[start Supplied text]
Don't Use MongoDB Profiling Level 1

TLDR: It is not profile level 1 that is the problem; it’s a gotcha with the optional ‘slowms’ argument that causes users to accidentally set verbose logging and fill their disk with log files.

In MongoDB, there are two ways to see, with individual detail, which operations were executed and how long they took.

Profiling. Saves the operation details to a capped collection system.profile. You access this information through a mongodb connection.
Log lines of “COMMAND” component type in the mongod log files. (Also mongos v4.0+ log files). You have to access the files as Unix or Windows user and work with them as text.

Profiling is low-cost, but it is limited to keeping only a small snapshot. It has levels: 0 (off), 1 (slowOp(s only)), 2 (all).

The (log file) logger also has levels of its own, but there is no ‘off’. Even at level 0, it prints any slow operation in a “COMMAND” log line. ‘Slow’ is defined by the configured slowOpThresholdMs option (originally “slowMS”). That is 100ms by default, which is a good default i.m.o.

Usability problem

The log-or-not code and profile-or-not are unrelated systems to the user, but they share the same global variable for ‘slow’: serverGlobalParams.slowMS

The basic post-mortem will go:

Someone used db.setProfilingLevel(1/*slowOp*/, 0/*ms*/) to start profiling all operations (DON’T DO THIS – use db.setProfilingLevel(2/*all*/) instead.)
The logger starts writing every command to the log files.
They executed db.setProfilingLevel(0/*off*/) to turn the profiler off.
The logger continues writing every command to the log files because slowMS is still 0ms.
The DBA gets paged after hours because the disk filled up with log file and thought ‘oh, I should have set up log rotation on that server; I’ll do it in the morning’.
The DBA gets woken up in the small hours of the morning because the new primary node has also crashed due to a full disk.
[end Supplied text]
[start Dataset content]
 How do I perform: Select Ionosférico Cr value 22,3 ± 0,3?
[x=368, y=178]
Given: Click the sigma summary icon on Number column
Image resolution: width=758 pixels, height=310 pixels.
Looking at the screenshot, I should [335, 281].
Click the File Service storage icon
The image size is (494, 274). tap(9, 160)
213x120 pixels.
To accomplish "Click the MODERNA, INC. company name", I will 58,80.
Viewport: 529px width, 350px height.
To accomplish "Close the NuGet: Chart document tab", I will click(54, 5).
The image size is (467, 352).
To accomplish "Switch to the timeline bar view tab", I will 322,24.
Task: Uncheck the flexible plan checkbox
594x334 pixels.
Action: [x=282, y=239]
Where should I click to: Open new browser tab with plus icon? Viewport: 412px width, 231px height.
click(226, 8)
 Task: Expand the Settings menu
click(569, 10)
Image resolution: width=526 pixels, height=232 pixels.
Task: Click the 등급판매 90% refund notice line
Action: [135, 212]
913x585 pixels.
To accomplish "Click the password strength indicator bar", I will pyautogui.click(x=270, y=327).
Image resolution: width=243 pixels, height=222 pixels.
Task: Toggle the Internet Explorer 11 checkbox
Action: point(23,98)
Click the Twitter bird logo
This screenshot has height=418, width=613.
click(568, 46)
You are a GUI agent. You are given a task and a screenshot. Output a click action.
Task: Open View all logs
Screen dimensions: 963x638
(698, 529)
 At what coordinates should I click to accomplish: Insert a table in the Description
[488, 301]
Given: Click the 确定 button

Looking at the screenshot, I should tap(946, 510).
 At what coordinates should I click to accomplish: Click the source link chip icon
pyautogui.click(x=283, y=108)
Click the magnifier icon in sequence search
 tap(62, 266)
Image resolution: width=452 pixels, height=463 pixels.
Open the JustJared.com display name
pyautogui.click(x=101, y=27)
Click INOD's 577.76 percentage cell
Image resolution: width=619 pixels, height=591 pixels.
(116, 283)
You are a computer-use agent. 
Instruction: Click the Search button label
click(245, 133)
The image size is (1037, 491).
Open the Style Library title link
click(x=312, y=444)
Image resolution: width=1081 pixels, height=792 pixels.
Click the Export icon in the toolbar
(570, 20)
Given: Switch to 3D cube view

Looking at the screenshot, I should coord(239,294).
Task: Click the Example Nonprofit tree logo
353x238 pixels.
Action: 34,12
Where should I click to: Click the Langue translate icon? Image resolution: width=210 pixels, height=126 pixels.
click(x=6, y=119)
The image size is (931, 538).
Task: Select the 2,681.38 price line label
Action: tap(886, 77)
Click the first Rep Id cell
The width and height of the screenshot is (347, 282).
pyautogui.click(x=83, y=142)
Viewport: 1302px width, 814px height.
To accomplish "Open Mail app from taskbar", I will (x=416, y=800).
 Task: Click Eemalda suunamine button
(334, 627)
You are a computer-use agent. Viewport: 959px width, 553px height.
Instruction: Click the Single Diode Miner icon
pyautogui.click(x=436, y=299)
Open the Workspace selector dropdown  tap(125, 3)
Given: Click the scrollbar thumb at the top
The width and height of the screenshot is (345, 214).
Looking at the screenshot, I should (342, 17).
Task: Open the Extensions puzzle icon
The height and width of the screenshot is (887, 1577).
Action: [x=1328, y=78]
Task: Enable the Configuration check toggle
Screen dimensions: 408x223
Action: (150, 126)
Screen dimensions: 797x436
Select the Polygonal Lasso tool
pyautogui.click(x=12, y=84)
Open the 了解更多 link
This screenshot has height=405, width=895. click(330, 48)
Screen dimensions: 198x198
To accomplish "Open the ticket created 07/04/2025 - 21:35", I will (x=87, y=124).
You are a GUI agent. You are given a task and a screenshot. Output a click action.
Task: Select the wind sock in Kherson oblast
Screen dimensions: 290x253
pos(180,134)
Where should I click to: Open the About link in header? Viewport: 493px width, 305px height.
[end Dataset content]
Directive: Reproduce the whole MongoDB profiling text word for word. The items above have no role here.

Complete response:
Don't Use MongoDB Profiling Level 1

TLDR: It is not profile level 1 that is the problem; it’s a gotcha with the optional ‘slowms’ argument that causes users to accidentally set verbose logging and fill their disk with log files.

In MongoDB, there are two ways to see, with individual detail, which operations were executed and how long they took.

Profiling. Saves the operation details to a capped collection system.profile. You access this information through a mongodb connection.
Log lines of “COMMAND” component type in the mongod log files. (Also mongos v4.0+ log files). You have to access the files as Unix or Windows user and work with them as text.

Profiling is low-cost, but it is limited to keeping only a small snapshot. It has levels: 0 (off), 1 (slowOp(s only)), 2 (all).

The (log file) logger also has levels of its own, but there is no ‘off’. Even at level 0, it prints any slow operation in a “COMMAND” log line. ‘Slow’ is defined by the configured slowOpThresholdMs option (originally “slowMS”). That is 100ms by default, which is a good default i.m.o.

Usability problem

The log-or-not code and profile-or-not are unrelated systems to the user, but they share the same global variable for ‘slow’: serverGlobalParams.slowMS

The basic post-mortem will go:

Someone used db.setProfilingLevel(1/*slowOp*/, 0/*ms*/) to start profiling all operations (DON’T DO THIS – use db.setProfilingLevel(2/*all*/) instead.)
The logger starts writing every command to the log files.
They executed db.setProfilingLevel(0/*off*/) to turn the profiler off.
The logger continues writing every command to the log files because slowMS is still 0ms.
The DBA gets paged after hours because the disk filled up with log file and thought ‘oh, I should have set up log rotation on that server; I’ll do it in the morning’.
The DBA gets woken up in the small hours of the morning because the new primary node has also crashed due to a full disk.